2.) Conferences typically respond to a incident of harm.  Circles can happen for any purpose.

3.) Conferences involve a recommended “script” and Circles involve process stages.  Although prepared questions to use in a Circle is helpful.

4.) Emotional Charge of the incident is a factor when I decide to conference or Circle.  The number of participants and ability to speak and listen is another decision making factor.

Maybe I’ll work on a tree?  Would that help?  Is this a question readers have?  Post a comment, let me know!

Thanks for all of you that visited me at the booth today!


SCVRJP hits a new milestone

Last night we had a board of directors meeting for SCVRJP.  Basic agenda items, reviewing our minutes, financial reports, updates by me the executive director.  Your normal, kinda boring run of the mill stuff.

The have to stuff to keep an organization fully running and functioning.  The board took action to move ahead with a marketing plan, and gave me the green light for exploring special domestic violence circles.
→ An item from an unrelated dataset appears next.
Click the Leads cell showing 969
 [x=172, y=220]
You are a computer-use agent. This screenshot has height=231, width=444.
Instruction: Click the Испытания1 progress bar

I’ve read that non-profits are either growing or withering.  I really like the book about non-profit stages.  The Field Alliance has great resources.  SCVRJP is definately growing.

I traveled to Washington DC in Febuary of 2007, for a National Conference.  I shared a room with a YMCA Executive Director.  At that time, SCVRJP was still only Kris Miner.  We had been moved into the Restorative Justice Center for 8 months.  I was just moving to 40 hours a week.  Now . . . just 20 months later . . . (drum roll please).  SCVRJP has 3 staff and a contracted bookkeeper!  We are going to be taking over all financial responsibilities for the RJ Center.  We are not under another program or non-profit.  We operate as an independent free standing 501c3.

One of our board members was there from the very first day.  I think the group met a few times and decided to pursue non-profit status, and that’s when I joined.  I have the very first letter, agenda and meeting minutes.  From 2001-2008 serving our community adding programs and services.

Yesterday by 10 am, I had a school principal and a school liason officer call, with cases for us!

Last night at the board meeting I shared our latest awards, from MADD WI and America In Bloom.  We added these to the shelf with our other honors.  I’m really proud to be part of such a wonderful organization.